Wiecie! Wczoraj spotkała mnie niesamowita przykrość!
Nikt nigdy wcześniej nie sprawił bym czuła sie tak upokorzona!
Po krótce mówiąć, zjmowałam sie organizacją imprez typu andrzejki, mikołajki gwiazdka itd.. w szkole dziecka!
Mimo, że starałam sie bardzo bardzo i że wszystko jak narazie udawało sie bez problemu i myśle że i dzieci i wiekszość rodziców była zadowolona, to stało się coś co okropnie zraziło mnie i doprowadziło do rezygnacji z dalszych poczynań w tych kierunkach!
Jedna z mam oskarżyła mnie, że zabrałam jej 10 zł. I mimo, że suma może Wam sie wydać śmieszna, mnie do śmiechu nie było.

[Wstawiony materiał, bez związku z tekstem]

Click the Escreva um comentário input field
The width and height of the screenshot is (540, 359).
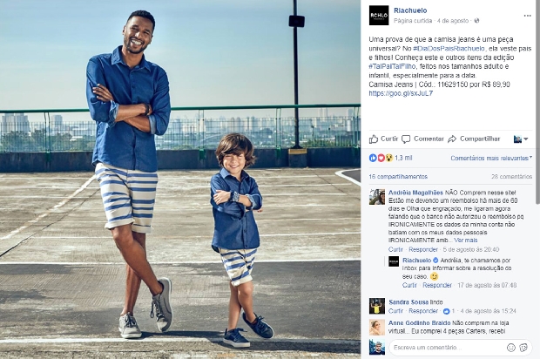point(448,348)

Cała ta sprawa miała miejsce przy rozliczaniu sie z ową osobą za zakupione przez nią prezenty i mimo, że bardzo starałam sie by zwróciła szczegolną uwage i skupiła sie przy tym rozliczeniu, niestety nie udało mi sie!
I jeszcze ta aluzja! Że ona chce mieć wgląd do wszystkich moich wydatków i rachunków!
Wiecie! Zrobiło mi sie tak głupio i przykro, że nie sposób tego opisać.
Oczywiście skserowałam jej wszystko, rozpisałam rozliczenie, ponieważ nie miałam nic do ukrycia! Wszystko zgadza sie co do grosika, a jesli sama nie podokładałam do wspolnego interesu dzieci jakiś drobnych końcówek ze swoich własnych pieniędzy, to już na pewno nic nie brakowało z pieniedzy szkolnych.
Jest mi tak strasznie przykro, za te wszystkie słowa które usłyszałam! Człowiek się starał, jeździł, tracił swój czas! I takie potraktowanie!
Najbardziej nie moge zrozumieć - jak tak można?
Jak można kogoś osądzać, nie będąc czegoś pewnym? Bo pewnym być nie może skoro ja w 100% albo i nawet w 200% procentach wiem że było inaczej! Przecież gdybym ja miała te jej 10 zł, to jej brakowałoby na zakupy w kopercie?! Ale Ona nie daje sobie nic przetłumaczyć!
Usłyszałam jeszcze kilka innych przykrych słów! Myśle, że w zupełności nie nie na miejscu! Nigdy nikomu nie zabrałam nawet złotówki, zawsze wszystko mi się zgadzało! Ogromną uwagę zwracałam by wszystko grało w NIEMOICH pieniądzach! i o to masz!!!!!!
Cały dzień wczorajszy miałam do niczego, zbyt emocjonalnie podchodze do takich spraw!